待解问题
把下方记录中从含有“Where should I click to: Play”的一行到含有“Task: Click the contact us phone icon”的一行（首尾两行都包括在内）转换成 JSON 字符串列表，每行对应一个字符串，空行略去。答案中不要保留图片。

本题材料

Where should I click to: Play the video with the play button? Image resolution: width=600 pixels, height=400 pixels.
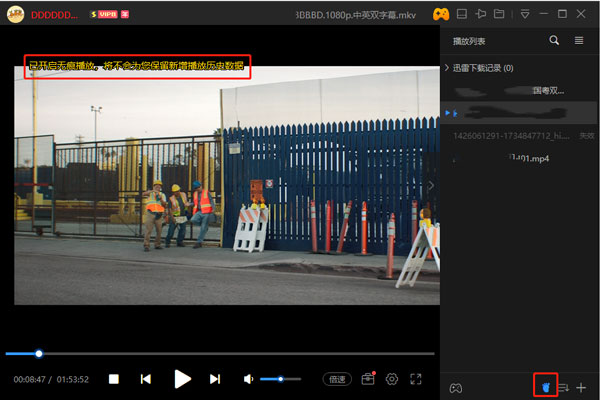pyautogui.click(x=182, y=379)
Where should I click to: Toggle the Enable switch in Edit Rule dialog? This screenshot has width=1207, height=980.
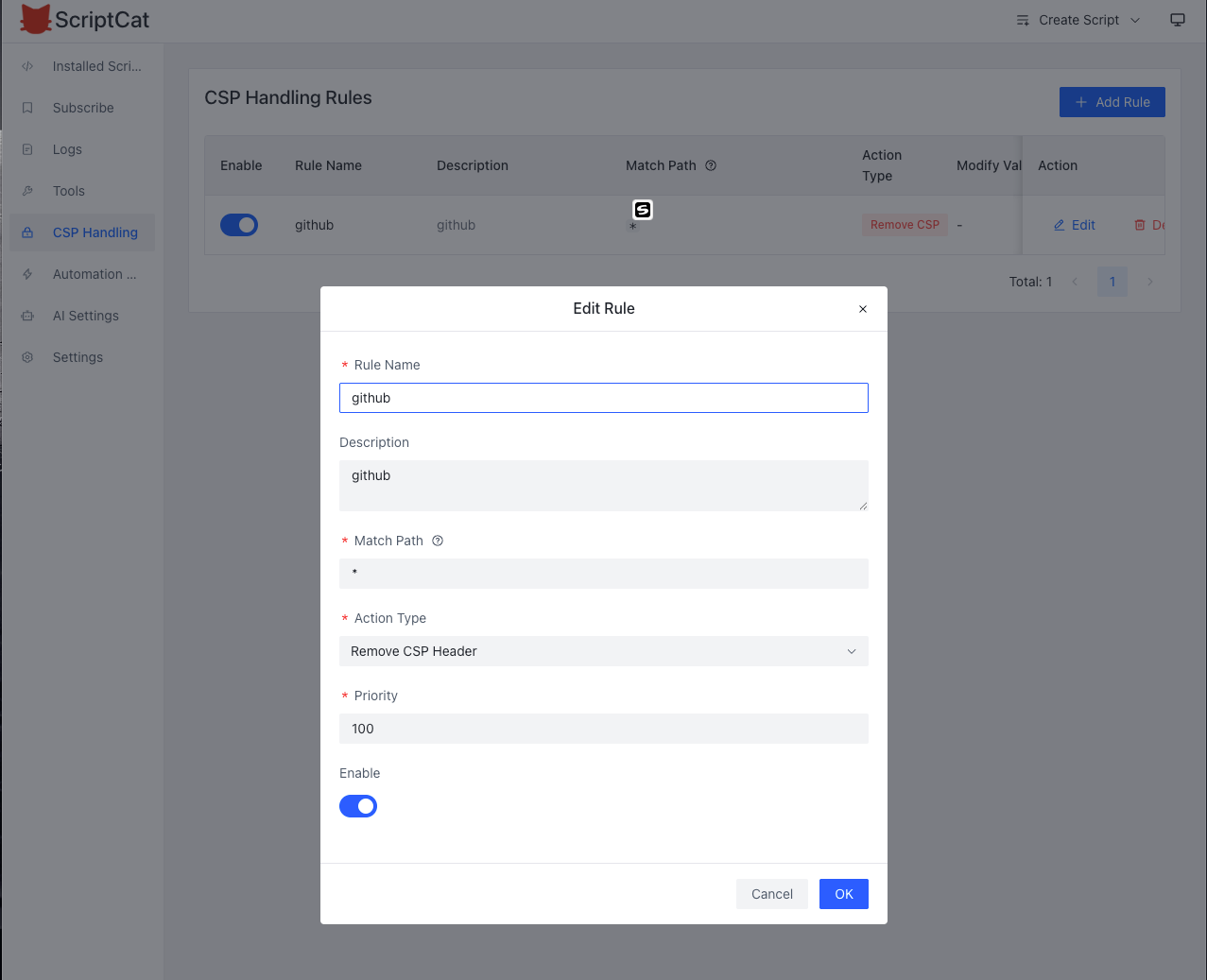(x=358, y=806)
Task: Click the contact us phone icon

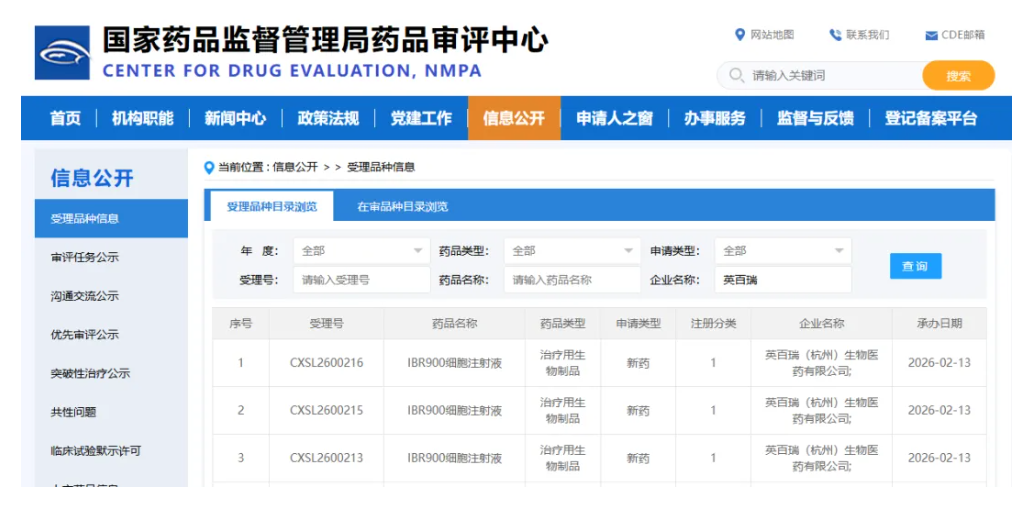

--

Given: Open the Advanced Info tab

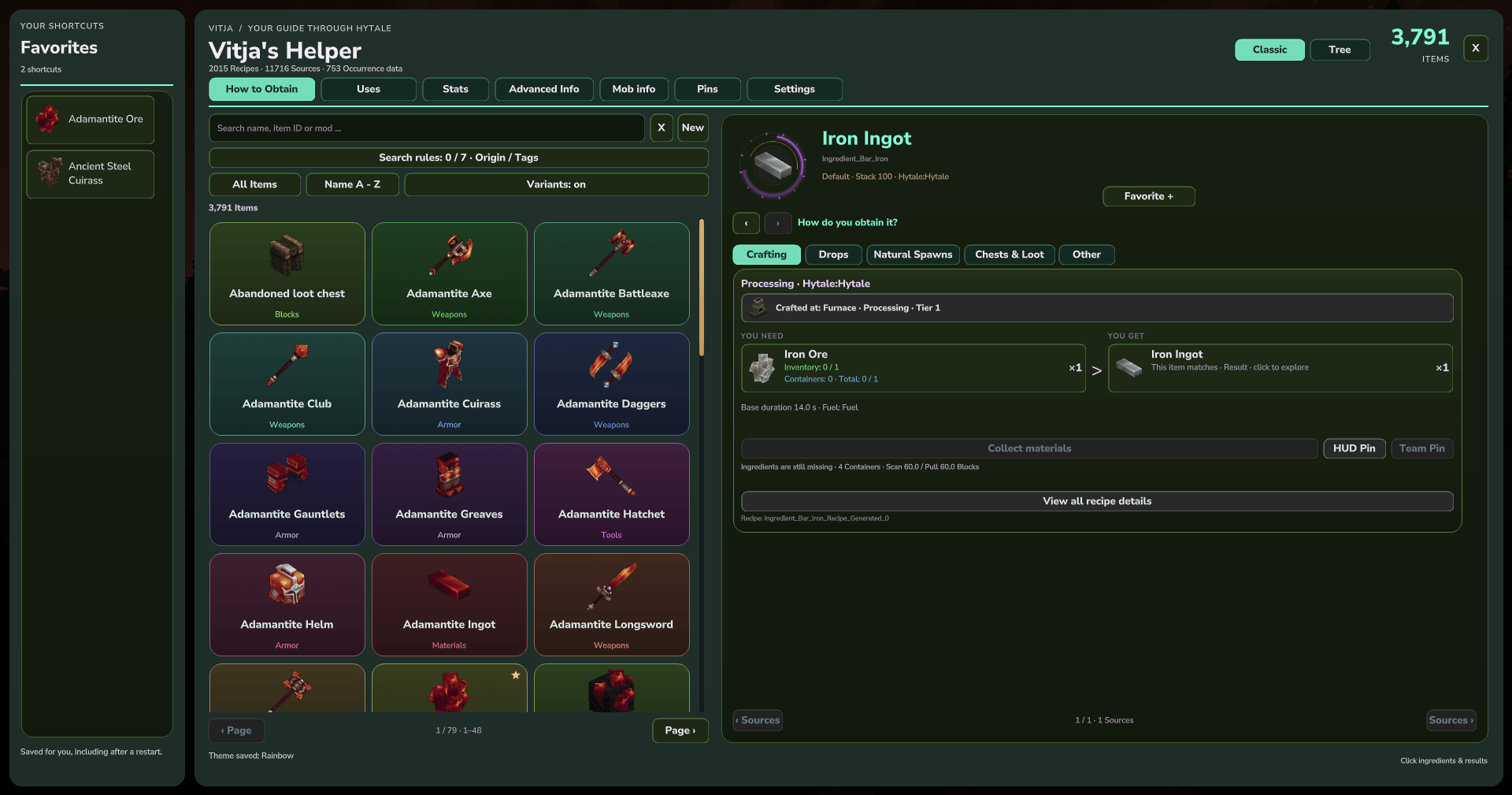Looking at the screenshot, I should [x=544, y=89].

完整解答
[
  "Where should I click to: Play the video with the play button? Image resolution: width=600 pixels, height=400 pixels.",
  "pyautogui.click(x=182, y=379)",
  "Where should I click to: Toggle the Enable switch in Edit Rule dialog? This screenshot has width=1207, height=980.",
  "(x=358, y=806)",
  "Task: Click the contact us phone icon"
]